▶ _Document extract_
In Re B (A Child) [2017] EWCA Civ 1579 the President was dealing with the question as to whether it was appropriate for HHJ Bellamy's judgment (at first instance) to be publicised, which intended to provide guidance as to the use of covert recordings in private law proceedings.

The President observed that the issue of covert recording and its use in proceedings had become problematic in recent times due to the sophistication and miniaturisation of recording equipment. Moreover, there were three categories of recordings: (i) of children; (ii) of parents; and (iii) of professionals.

With each recording arose the difficult questions of: (i) the lawfulness of the recording; (ii) best practice outside the court room; (iii) the admissibility of the recording; and (iv) further issues about the authenticity of the recording and its quality etc.

The President opined that the topic was nuanced, and such 'guidance judgments' should be the work of a judge of the Division or the President.

The President ordered that the order for the publication of the judgment be set aside, and the Family Justice Council be invited to consider the question of covert recording from a multi-disciplinary perspective.

The findings of the Council will be summarised in a forthcoming review as soon as they are available.

Temporary relocations

In Re DO & BO [2017] EWHC 858 (Fam) Baker J was primarily dealing with an application by a mother to take the parties' two children, aged 8 ½ and 6, on holiday to China for 21 days each year. The mother was a Chinese national. The court had joined the children to proceedings and directed for expert evidence to instruct an expert in Chinese law to consider the enforceability of any order made in England.

▶ _Dataset extract_
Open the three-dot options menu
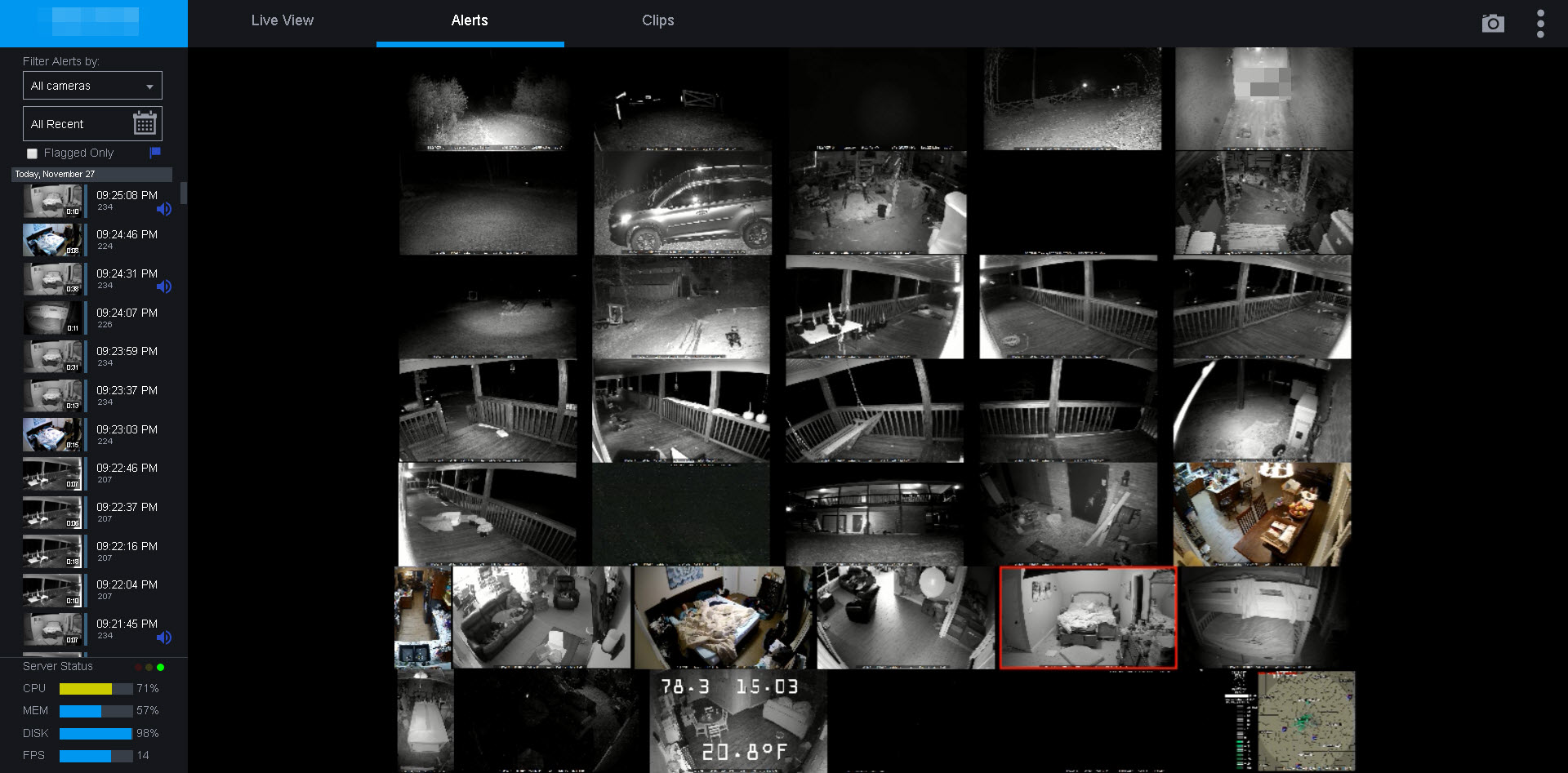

▶ _Given exercise A_
Answer these from the family law case notes, one answer a line, marked like the questions:
(i) What three categories of covert recordings did the President identify?
(ii) Which body was invited to consider covert recording from a multi-disciplinary perspective?
(iii) In Re DO & BO, for how many days each year did the mother want to take the children to China?
▶ _Given exercise B_
Pick up the family law case notes after their final sentence and carry them forward.

▶ _Written answer A_
(i) Recordings of children, of parents, and of professionals.
(ii) The Family Justice Council.
(iii) 21 days.

▶ _Written answer B_
In considering the relevant principles dealing with temporary relocation in Re R (A Child) [2013] EWCA Civ 1115 the court found that:

(1) As to the magnitude of the risk of breach of the order if permission was given, there was a 'moderate' risk that the mother would not return the children to England.

(2) As to the magnitude of the consequences of breach, the retention of the children in China would have devastating consequences for the children.

(3) As to the level of security that might be achieved by building in to the arrangements all of the available safeguards, accepting the evidence of the expert, there were no effective safeguards which could be implemented to prevent the children from being retained if the mother so chose to keep them there. China is not a signatory to the Hague Convention and there is no bilateral agreement with the UK.

After considering these factors, Baker J decided that it would not be in the children's best interests to travel to China at this point.

Transgender parent and the ultra-orthodox Jewish community

Re M (Children) [2017] EWCA Civ 2164 is a helpful authority for practitioners dealing with cases where a cessation of contact is sought. 

In this decision the Court of Appeal overturned a decision of Jackson J (as he then was) in J v B (ultra-orthodox Judaism: Transgender) [2017] EWFC 4 in which he refused direct contact, and ordered indirect contact only, between a transgender father and her five children from an ultra orthodox community.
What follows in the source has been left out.